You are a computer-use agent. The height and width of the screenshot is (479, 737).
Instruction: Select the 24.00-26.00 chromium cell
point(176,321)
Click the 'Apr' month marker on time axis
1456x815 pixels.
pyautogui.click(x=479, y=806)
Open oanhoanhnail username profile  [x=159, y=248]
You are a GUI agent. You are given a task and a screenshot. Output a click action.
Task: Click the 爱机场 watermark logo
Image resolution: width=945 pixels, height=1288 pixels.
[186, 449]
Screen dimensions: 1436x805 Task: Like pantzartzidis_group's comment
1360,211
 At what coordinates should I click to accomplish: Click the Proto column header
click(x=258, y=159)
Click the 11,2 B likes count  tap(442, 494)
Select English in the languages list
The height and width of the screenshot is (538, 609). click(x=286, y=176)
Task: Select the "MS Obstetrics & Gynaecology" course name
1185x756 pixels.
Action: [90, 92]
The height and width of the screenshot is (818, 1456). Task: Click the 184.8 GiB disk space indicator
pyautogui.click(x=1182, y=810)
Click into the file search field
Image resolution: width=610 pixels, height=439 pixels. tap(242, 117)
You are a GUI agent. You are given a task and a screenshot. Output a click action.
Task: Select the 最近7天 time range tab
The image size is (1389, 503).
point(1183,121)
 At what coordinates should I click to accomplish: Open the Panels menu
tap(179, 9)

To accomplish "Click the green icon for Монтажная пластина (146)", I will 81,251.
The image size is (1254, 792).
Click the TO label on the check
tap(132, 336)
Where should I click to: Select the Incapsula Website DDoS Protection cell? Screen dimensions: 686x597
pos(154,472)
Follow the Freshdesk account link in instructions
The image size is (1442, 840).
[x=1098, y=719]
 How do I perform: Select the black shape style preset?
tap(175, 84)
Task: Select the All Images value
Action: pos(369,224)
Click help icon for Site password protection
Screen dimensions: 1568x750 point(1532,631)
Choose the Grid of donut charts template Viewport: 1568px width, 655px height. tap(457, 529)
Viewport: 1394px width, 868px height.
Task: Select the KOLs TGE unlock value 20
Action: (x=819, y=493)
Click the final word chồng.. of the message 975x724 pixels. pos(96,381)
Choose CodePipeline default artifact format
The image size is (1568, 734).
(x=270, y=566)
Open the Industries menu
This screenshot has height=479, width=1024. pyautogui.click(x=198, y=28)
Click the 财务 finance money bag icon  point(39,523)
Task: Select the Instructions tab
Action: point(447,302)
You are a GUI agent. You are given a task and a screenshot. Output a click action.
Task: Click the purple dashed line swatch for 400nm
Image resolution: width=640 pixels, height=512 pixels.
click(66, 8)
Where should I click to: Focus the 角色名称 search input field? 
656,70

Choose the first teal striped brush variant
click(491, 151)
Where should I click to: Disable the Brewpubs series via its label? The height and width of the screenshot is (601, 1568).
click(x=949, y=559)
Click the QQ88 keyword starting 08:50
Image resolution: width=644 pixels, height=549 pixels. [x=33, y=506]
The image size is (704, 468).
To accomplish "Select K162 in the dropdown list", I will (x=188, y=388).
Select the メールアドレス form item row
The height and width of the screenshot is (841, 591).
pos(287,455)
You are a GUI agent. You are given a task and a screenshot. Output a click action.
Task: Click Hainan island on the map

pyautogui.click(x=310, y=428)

◆ **WHAT TO DO**
Exactly the lines above from the one with "Click help icon for Site password protection" to the one with "Click the final", both included, are to be quoted; leave the rest out.

◆ **RESPONSE**
Click help icon for Site password protection
Screen dimensions: 1568x750 point(1532,631)
Choose the Grid of donut charts template Viewport: 1568px width, 655px height. tap(457, 529)
Viewport: 1394px width, 868px height.
Task: Select the KOLs TGE unlock value 20
Action: (x=819, y=493)
Click the final word chồng.. of the message 975x724 pixels. pos(96,381)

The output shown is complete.